3 years ago I decided to cut my hair off and take my own stroll down afro lane. I wish i could say I felt liberated from the experience. That watching the chemically treated strains fall to the ground relinquished me from “Creamy Crack” but that’s not how it went down. I looked into the mirror instantly thrown into an emotional landslide. I raced home, canceled my plans, and cried my eyes out. Trying to grow accustom to my new look I spent that entire week only leaving for work, later returning home to search online for tricks on making this mini puff work in my favor. Storage draws filled with hair products, way too many bookmarked haircare sites, and subscribing to more vloggers on Youtube then I’d like to admit. I shed many more tears, broken plenty of combs, and stormed out of the house late to work looking as if I’d lost a back alley brawl, all in effort to achieve beautiful natural locks. The cut forced me to realize how much I depended on my hair. This journey instantly proved to be more challenging then expected but with time, research and a tons of hit or misses, I grew to love my journey.
Around the time of my first big chop, Natural Hair mania had began to creep into my IG and twitter feeds and pages began to pop up on Facebook. Natural Hair became a real movement and more women took to salon chairs for their own big chop. Over that year my hair bloomed and so did the hair community. I was constantly learning new things and connecting with women through site forums discovering new products and receiving knowledge daily. But that was all before I did something which changed my entire understanding of what the Natural Hair Journey really is.
I walked into my salon, had my stylist chop off my afro and Permed my hair. I wanted a super short cut and since I had overcome my fear of not having length I decided to go for it. Unfortunately, many of my fellow N.G.’s (Natural Girls) didn’t receive the images of my new cut quite as well. I received shady comments on my wall like ” Guess you couldn’t handle the journey” and saw my follower numbers trickle down. The community that I had grown to love had now booted me out.
I had broken some underling rule (Thou shall not return to creamy crack) and now I was paying the price. The funny looks, and dwindling followers did go unnoticed but I was unfazed.I had made a choice to change my hair not because of anyone else’s views but because of my own and had a right to be proud of it. The reaction of others did shine light on the shift in the N.H community. and I realized that standards of beauty had seeped in to the once openly accepting movement. Social Media boost how to obtain the perfect twist out but rarely discusses how many times you will go through trail and error before you find what works for you. Now images of women with full and perfect curls flood my timeline while TWA’s that are more kinky then silky struggle for likes and recognition.

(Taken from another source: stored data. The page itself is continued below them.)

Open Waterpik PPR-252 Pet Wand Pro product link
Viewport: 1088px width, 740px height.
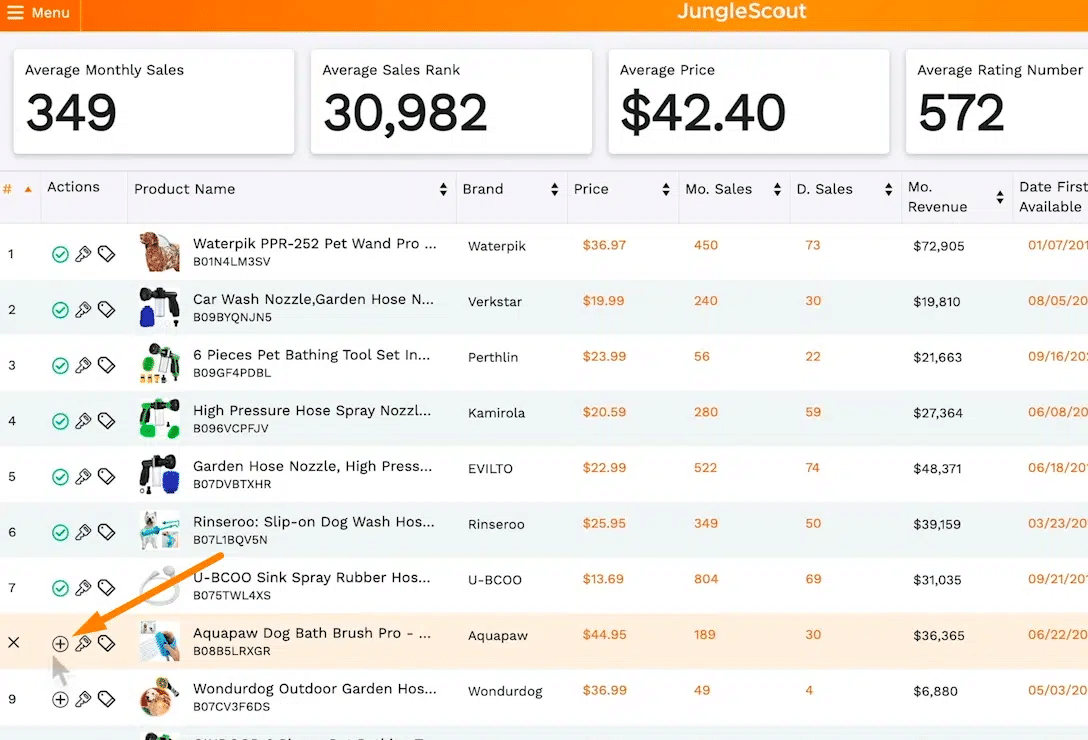point(314,243)
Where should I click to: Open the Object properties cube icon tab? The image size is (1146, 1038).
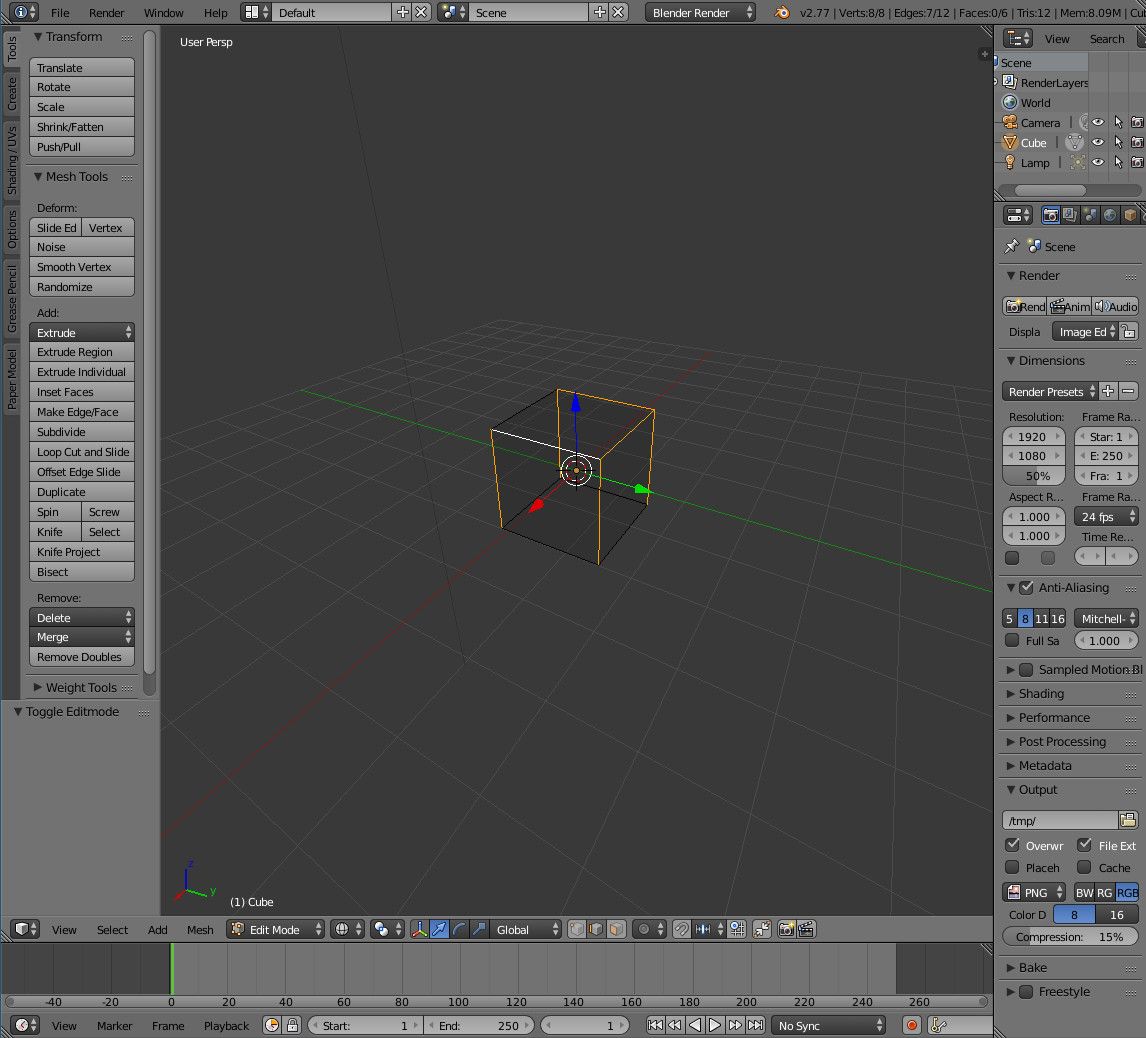click(x=1130, y=215)
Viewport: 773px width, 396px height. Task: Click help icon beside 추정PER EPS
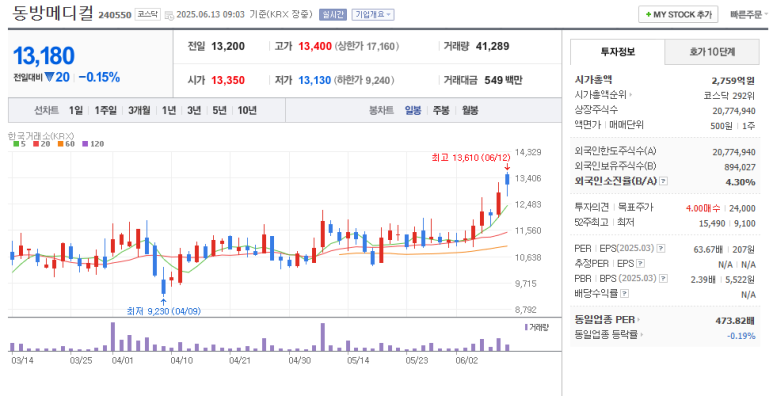point(640,264)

Lately I’ve been playing the waiting game of transitioning out of my perm, returning to a full natural state. I have my deal of struggles, and challenges and still visit vlogger sites for ideas on how to handle my hair. In this journey I’ve learned a major lesson… “What you do with your… hair is your choice.” The purpose of my journey was to discover the beauty within myself, not to get the best puff out of all the girls on Instagram. I found the strength to take risk with my hair and no matter what I do with it there will always be someone trying to inflict their standard of beauty.
I wish all of those on their journey good luck and don’t feel pressure for your hair to look a certain way. What matters is you accepting yourself and remember “This Shit Ain’t EASY.”